* _How to complete this task_
Report each line of the records below that holds the word "size".
Segment Open
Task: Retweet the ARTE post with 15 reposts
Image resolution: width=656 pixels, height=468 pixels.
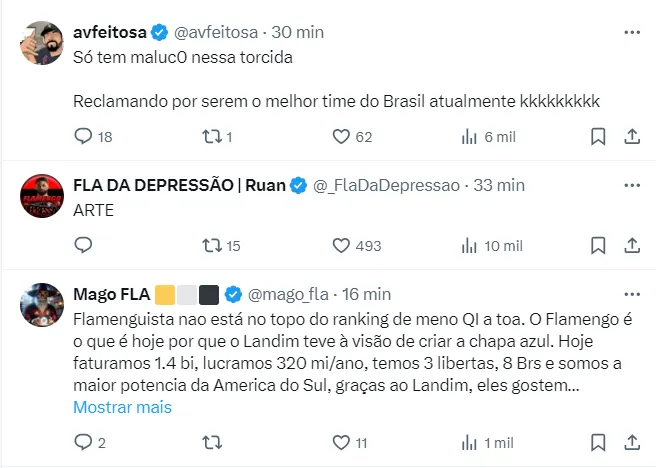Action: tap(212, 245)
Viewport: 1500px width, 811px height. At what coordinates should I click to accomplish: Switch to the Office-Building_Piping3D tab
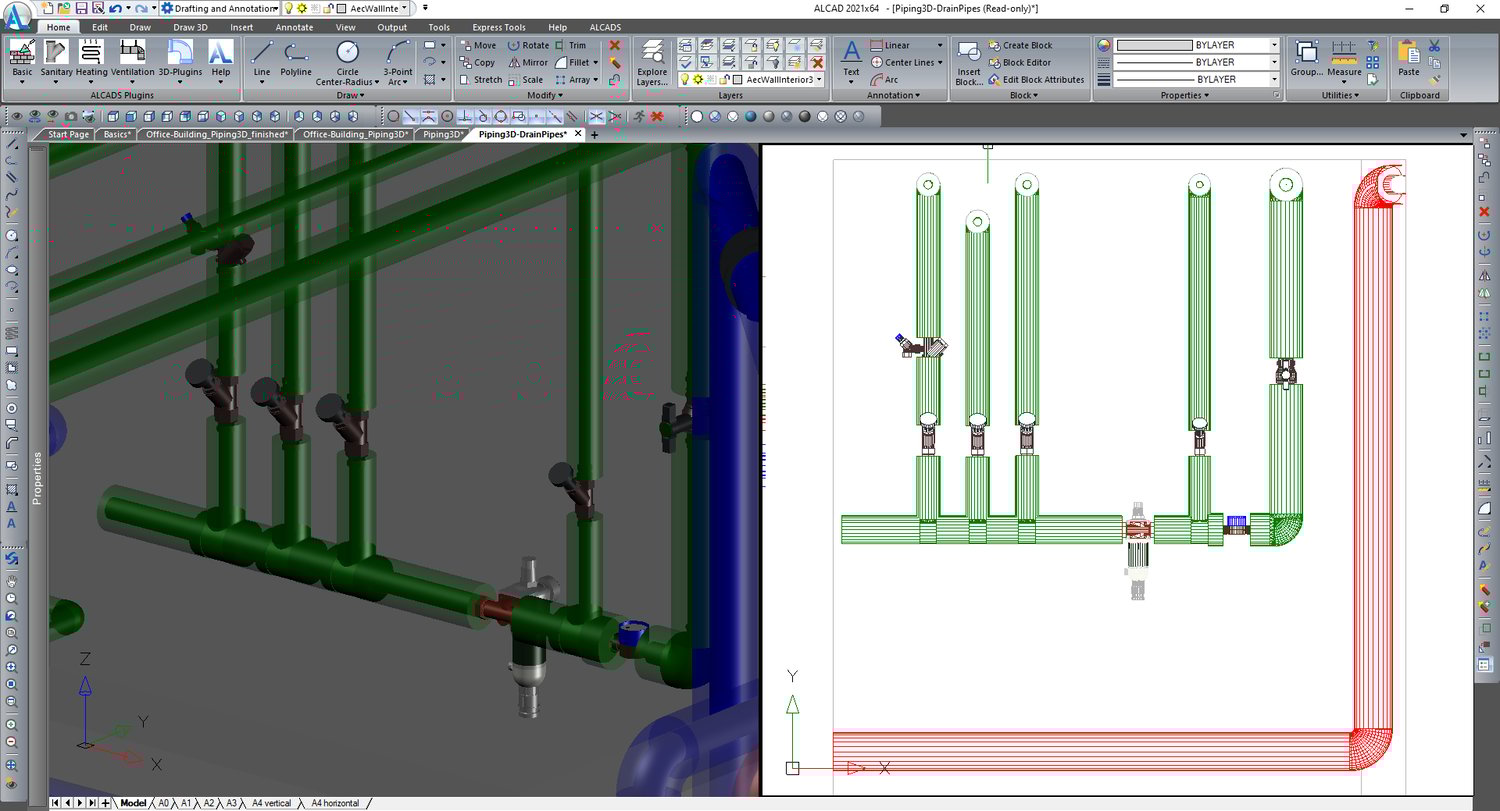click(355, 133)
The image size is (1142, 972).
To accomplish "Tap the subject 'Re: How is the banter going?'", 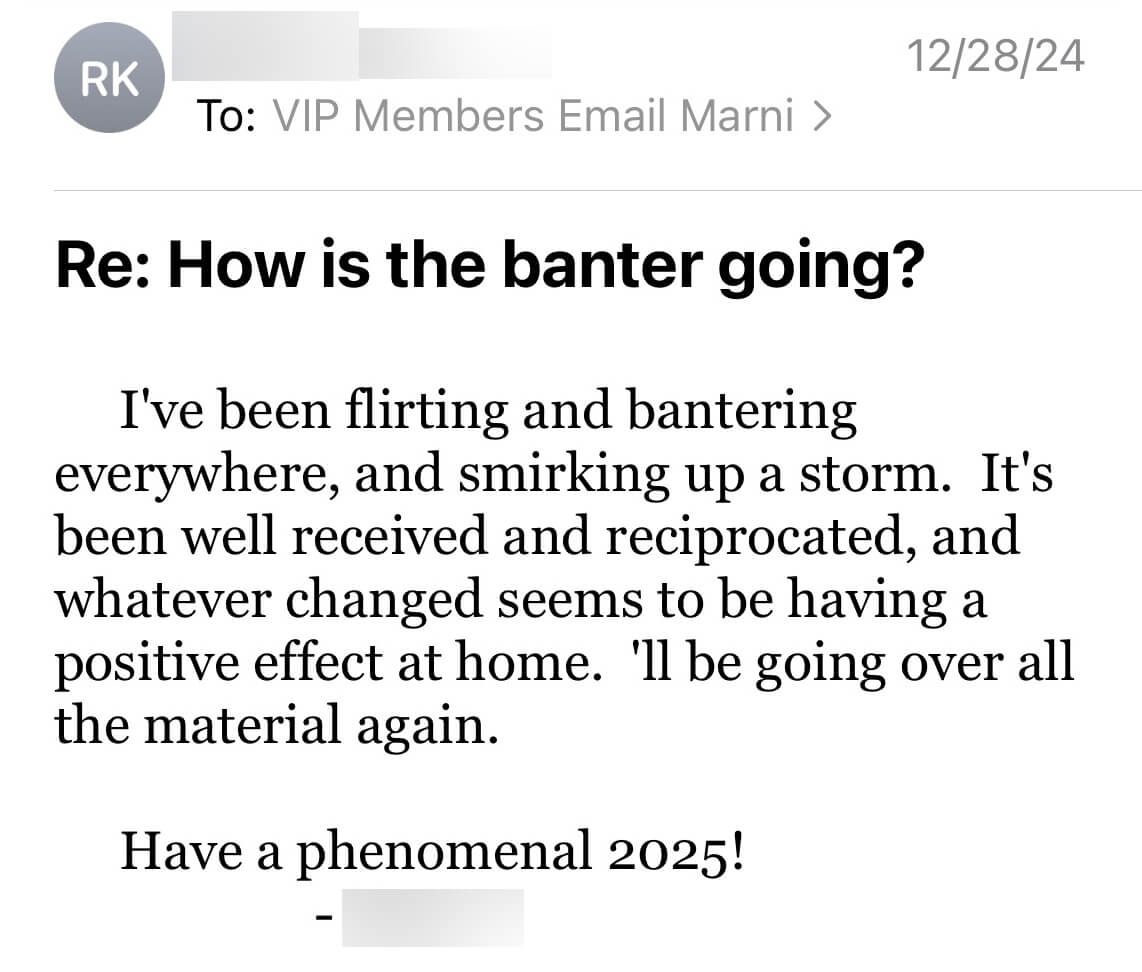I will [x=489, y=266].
Segment Closed
Segment Open
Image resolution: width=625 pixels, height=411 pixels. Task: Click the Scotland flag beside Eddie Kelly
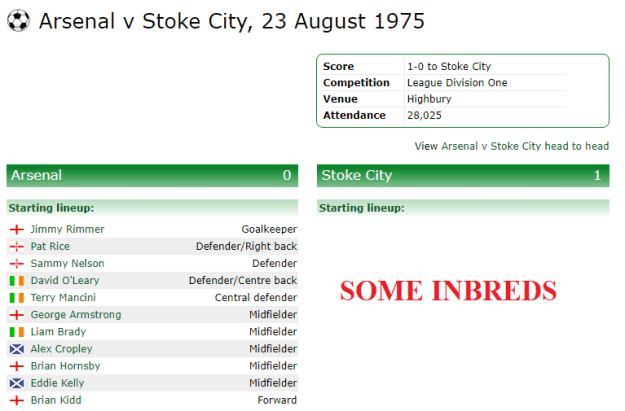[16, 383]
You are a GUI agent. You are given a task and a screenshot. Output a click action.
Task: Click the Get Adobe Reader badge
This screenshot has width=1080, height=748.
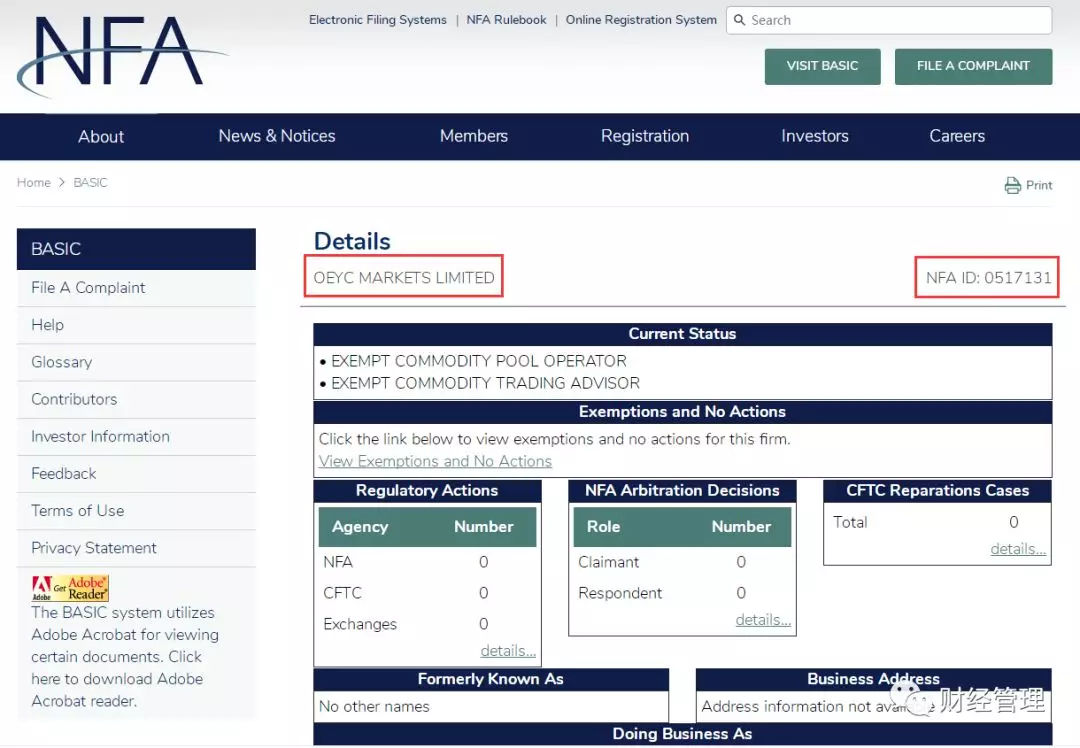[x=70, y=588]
Segment Closed
Segment Open
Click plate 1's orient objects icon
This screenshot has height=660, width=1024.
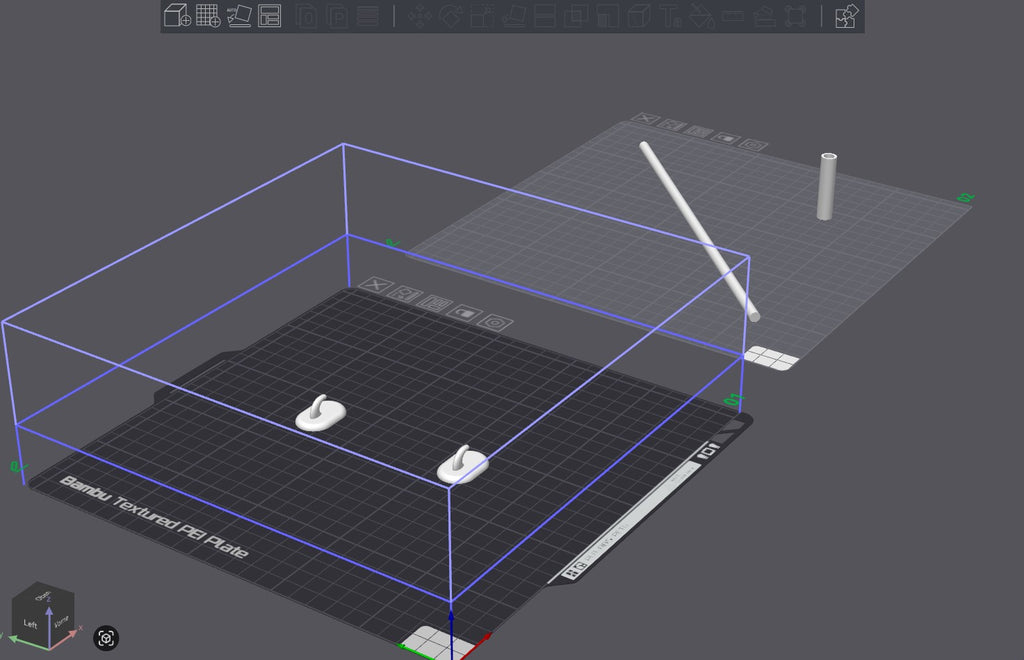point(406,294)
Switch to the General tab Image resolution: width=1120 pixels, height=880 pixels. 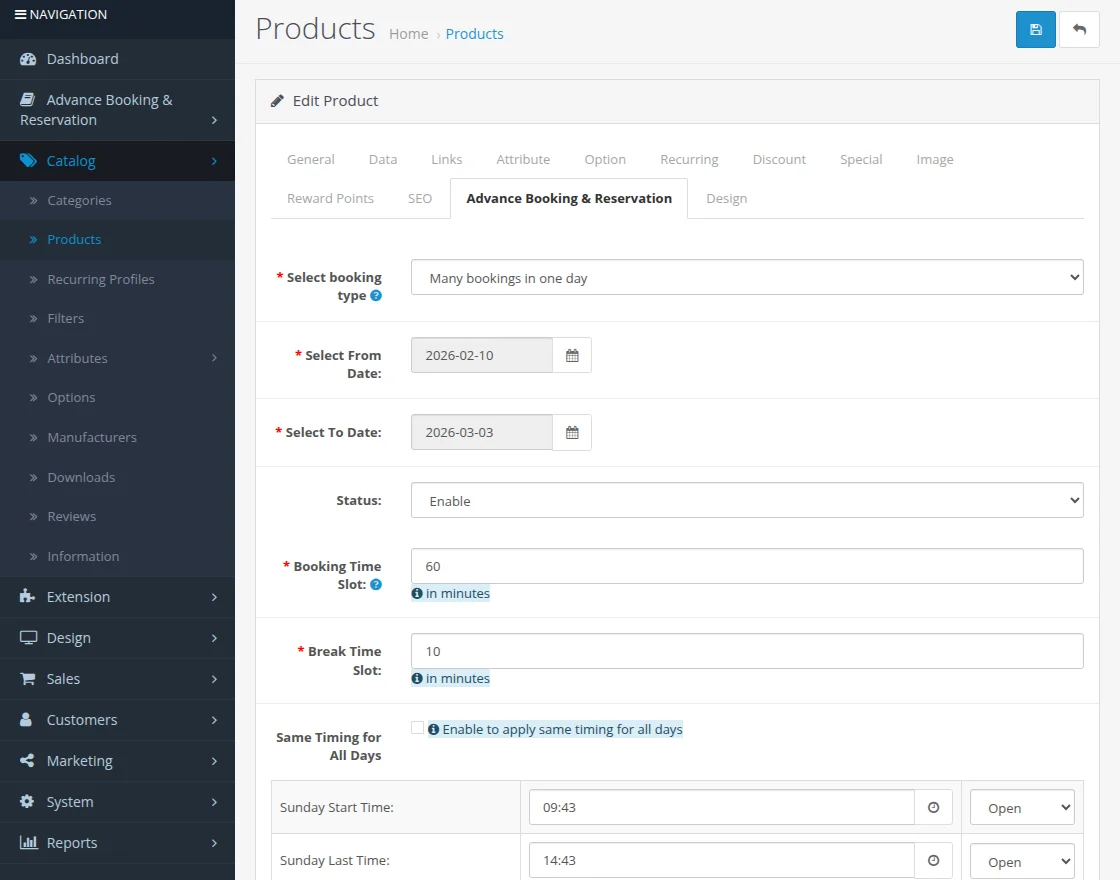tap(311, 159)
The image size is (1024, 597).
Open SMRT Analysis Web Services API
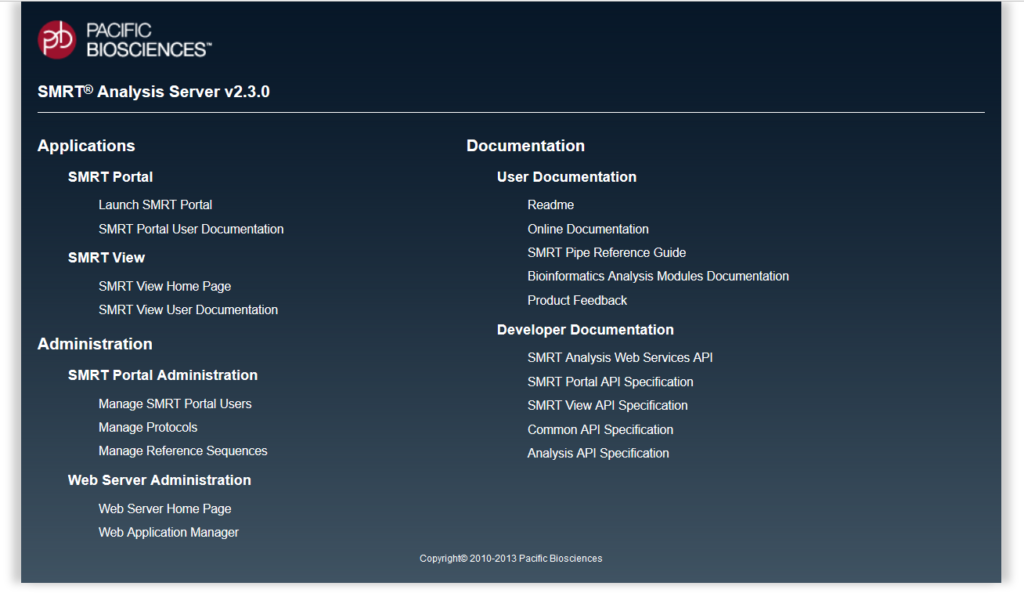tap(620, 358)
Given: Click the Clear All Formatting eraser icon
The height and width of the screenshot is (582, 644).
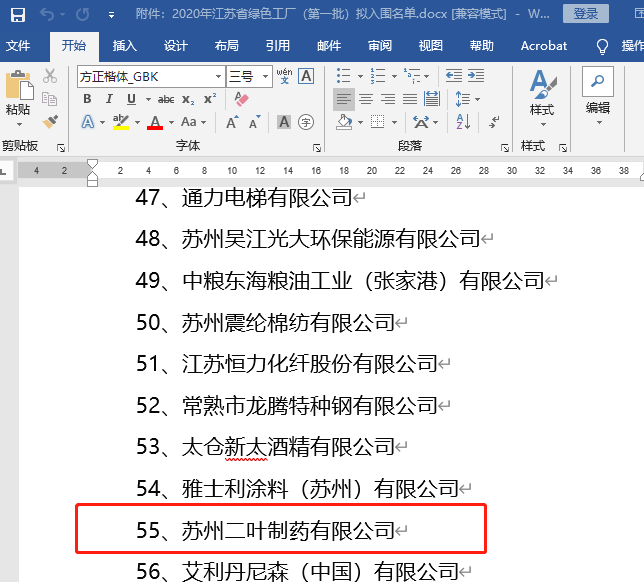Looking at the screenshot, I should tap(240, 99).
Segment Closed
* _Reply_
The image size is (1142, 972).
The image size is (1024, 597).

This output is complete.